WORK INSTRUCTION:
For each line in the data below, write an exact copy.

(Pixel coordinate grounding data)
· · · · · · ·

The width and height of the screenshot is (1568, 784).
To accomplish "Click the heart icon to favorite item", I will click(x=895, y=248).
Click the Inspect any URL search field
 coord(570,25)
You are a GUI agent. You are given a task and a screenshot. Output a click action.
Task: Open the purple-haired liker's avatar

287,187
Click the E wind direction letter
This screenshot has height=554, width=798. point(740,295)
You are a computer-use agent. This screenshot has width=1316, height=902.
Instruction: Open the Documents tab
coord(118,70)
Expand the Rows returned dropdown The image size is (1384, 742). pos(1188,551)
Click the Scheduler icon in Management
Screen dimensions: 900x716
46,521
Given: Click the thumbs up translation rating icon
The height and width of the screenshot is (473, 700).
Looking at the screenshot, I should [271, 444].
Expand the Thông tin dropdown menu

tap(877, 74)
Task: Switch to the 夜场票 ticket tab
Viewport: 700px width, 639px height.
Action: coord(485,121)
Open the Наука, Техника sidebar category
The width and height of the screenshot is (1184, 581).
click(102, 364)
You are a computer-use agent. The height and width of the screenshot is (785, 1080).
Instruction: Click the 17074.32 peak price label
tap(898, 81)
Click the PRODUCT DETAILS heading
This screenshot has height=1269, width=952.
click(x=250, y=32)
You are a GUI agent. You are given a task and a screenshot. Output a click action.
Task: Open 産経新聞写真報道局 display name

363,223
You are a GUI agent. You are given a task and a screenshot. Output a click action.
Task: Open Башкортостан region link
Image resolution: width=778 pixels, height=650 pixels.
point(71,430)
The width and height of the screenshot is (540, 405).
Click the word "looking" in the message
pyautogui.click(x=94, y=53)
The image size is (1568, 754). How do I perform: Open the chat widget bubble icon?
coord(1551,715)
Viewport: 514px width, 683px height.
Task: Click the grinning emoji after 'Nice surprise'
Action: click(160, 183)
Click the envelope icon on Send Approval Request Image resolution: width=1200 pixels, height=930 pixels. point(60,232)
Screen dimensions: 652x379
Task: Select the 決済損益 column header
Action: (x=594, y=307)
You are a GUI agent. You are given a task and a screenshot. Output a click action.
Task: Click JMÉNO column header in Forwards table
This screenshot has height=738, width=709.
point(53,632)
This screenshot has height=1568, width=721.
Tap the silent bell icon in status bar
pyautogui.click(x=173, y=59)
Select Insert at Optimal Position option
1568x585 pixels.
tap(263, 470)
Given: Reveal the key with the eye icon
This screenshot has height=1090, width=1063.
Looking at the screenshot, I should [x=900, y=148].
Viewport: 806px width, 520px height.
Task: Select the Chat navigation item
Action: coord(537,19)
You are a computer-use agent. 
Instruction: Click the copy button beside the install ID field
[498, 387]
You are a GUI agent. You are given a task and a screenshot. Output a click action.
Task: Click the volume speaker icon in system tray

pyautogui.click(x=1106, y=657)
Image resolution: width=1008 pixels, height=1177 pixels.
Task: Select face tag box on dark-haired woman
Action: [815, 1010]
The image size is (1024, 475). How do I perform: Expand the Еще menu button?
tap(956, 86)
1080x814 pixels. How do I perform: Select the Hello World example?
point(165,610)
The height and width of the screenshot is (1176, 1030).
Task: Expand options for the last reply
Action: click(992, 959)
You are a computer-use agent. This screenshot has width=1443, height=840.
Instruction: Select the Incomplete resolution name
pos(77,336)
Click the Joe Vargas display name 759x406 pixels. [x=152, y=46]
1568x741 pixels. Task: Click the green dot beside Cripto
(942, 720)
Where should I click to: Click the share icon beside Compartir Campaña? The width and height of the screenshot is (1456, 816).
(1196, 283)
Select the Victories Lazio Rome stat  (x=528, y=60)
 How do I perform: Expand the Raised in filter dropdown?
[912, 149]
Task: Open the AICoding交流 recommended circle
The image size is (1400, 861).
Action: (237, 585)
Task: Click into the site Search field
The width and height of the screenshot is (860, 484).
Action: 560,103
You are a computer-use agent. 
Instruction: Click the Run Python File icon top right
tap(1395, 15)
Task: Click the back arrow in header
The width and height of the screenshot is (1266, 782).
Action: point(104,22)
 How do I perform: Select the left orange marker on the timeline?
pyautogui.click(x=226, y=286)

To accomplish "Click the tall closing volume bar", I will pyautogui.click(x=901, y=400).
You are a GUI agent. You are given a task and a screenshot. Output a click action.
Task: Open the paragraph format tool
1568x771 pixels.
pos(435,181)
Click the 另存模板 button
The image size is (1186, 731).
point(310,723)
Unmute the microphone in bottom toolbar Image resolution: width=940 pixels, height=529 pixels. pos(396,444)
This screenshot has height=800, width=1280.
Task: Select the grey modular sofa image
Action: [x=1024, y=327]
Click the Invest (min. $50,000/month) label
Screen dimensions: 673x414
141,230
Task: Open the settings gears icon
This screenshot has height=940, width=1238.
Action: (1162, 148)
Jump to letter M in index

· · · · · · ·

EXPECTED ANSWER:
The width and height of the screenshot is (1568, 784).
To accomplish "Click the heart icon to favorite item", I will click(x=895, y=248).
Click the Inspect any URL search field
 coord(570,25)
You are a GUI agent. You are given a task and a screenshot. Output a click action.
Task: Open the purple-haired liker's avatar

287,187
Click the E wind direction letter
This screenshot has height=554, width=798. point(740,295)
You are a computer-use agent. This screenshot has width=1316, height=902.
Instruction: Open the Documents tab
coord(118,70)
Expand the Rows returned dropdown The image size is (1384, 742). pos(1188,551)
Click the Scheduler icon in Management
Screen dimensions: 900x716
46,521
Given: Click the thumbs up translation rating icon
The height and width of the screenshot is (473, 700).
Looking at the screenshot, I should [271, 444].
Expand the Thông tin dropdown menu

tap(877, 74)
Task: Switch to the 夜场票 ticket tab
Viewport: 700px width, 639px height.
Action: coord(485,121)
Open the Наука, Техника sidebar category
The width and height of the screenshot is (1184, 581).
click(102, 364)
You are a computer-use agent. The height and width of the screenshot is (785, 1080).
Instruction: Click the 17074.32 peak price label
tap(898, 81)
Click the PRODUCT DETAILS heading
This screenshot has height=1269, width=952.
click(x=250, y=32)
You are a GUI agent. You are given a task and a screenshot. Output a click action.
Task: Open 産経新聞写真報道局 display name

363,223
You are a GUI agent. You are given a task and a screenshot. Output a click action.
Task: Open Башкортостан region link
Image resolution: width=778 pixels, height=650 pixels.
point(71,430)
The width and height of the screenshot is (540, 405).
Click the word "looking" in the message
pyautogui.click(x=94, y=53)
The image size is (1568, 754). How do I perform: Open the chat widget bubble icon?
coord(1551,715)
Viewport: 514px width, 683px height.
Task: Click the grinning emoji after 'Nice surprise'
Action: click(160, 183)
Click the envelope icon on Send Approval Request Image resolution: width=1200 pixels, height=930 pixels. point(60,232)
Screen dimensions: 652x379
Task: Select the 決済損益 column header
Action: (x=594, y=307)
You are a GUI agent. You are given a task and a screenshot. Output a click action.
Task: Click JMÉNO column header in Forwards table
This screenshot has height=738, width=709.
point(53,632)
This screenshot has height=1568, width=721.
Tap the silent bell icon in status bar
pyautogui.click(x=173, y=59)
Select Insert at Optimal Position option
1568x585 pixels.
tap(263, 470)
Given: Reveal the key with the eye icon
This screenshot has height=1090, width=1063.
Looking at the screenshot, I should [x=900, y=148].
Viewport: 806px width, 520px height.
Task: Select the Chat navigation item
Action: coord(537,19)
You are a computer-use agent. 
Instruction: Click the copy button beside the install ID field
[498, 387]
You are a GUI agent. You are given a task and a screenshot. Output a click action.
Task: Click the volume speaker icon in system tray

pyautogui.click(x=1106, y=657)
Image resolution: width=1008 pixels, height=1177 pixels.
Task: Select face tag box on dark-haired woman
Action: [815, 1010]
The image size is (1024, 475). How do I perform: Expand the Еще menu button?
tap(956, 86)
1080x814 pixels. How do I perform: Select the Hello World example?
point(165,610)
The height and width of the screenshot is (1176, 1030).
Task: Expand options for the last reply
Action: click(992, 959)
You are a computer-use agent. This screenshot has width=1443, height=840.
Instruction: Select the Incomplete resolution name
pos(77,336)
Click the Joe Vargas display name 759x406 pixels. [x=152, y=46]
1568x741 pixels. Task: Click the green dot beside Cripto
(942, 720)
Where should I click to: Click the share icon beside Compartir Campaña? The width and height of the screenshot is (1456, 816).
(1196, 283)
Select the Victories Lazio Rome stat  (x=528, y=60)
 How do I perform: Expand the Raised in filter dropdown?
[912, 149]
Task: Open the AICoding交流 recommended circle
The image size is (1400, 861).
Action: (237, 585)
Task: Click into the site Search field
The width and height of the screenshot is (860, 484).
Action: 560,103
You are a computer-use agent. 
Instruction: Click the Run Python File icon top right
tap(1395, 15)
Task: Click the back arrow in header
The width and height of the screenshot is (1266, 782).
Action: point(104,22)
 How do I perform: Select the left orange marker on the timeline?
pyautogui.click(x=226, y=286)

To accomplish "Click the tall closing volume bar", I will pyautogui.click(x=901, y=400).
You are a GUI agent. You are given a task and a screenshot. Output a click action.
Task: Open the paragraph format tool
1568x771 pixels.
pos(435,181)
Click the 另存模板 button
The image size is (1186, 731).
point(310,723)
Unmute the microphone in bottom toolbar Image resolution: width=940 pixels, height=529 pixels. pos(396,444)
This screenshot has height=800, width=1280.
Task: Select the grey modular sofa image
Action: [x=1024, y=327]
Click the Invest (min. $50,000/month) label
Screen dimensions: 673x414
141,230
Task: Open the settings gears icon
This screenshot has height=940, width=1238.
Action: (1162, 148)
Jump to letter M in index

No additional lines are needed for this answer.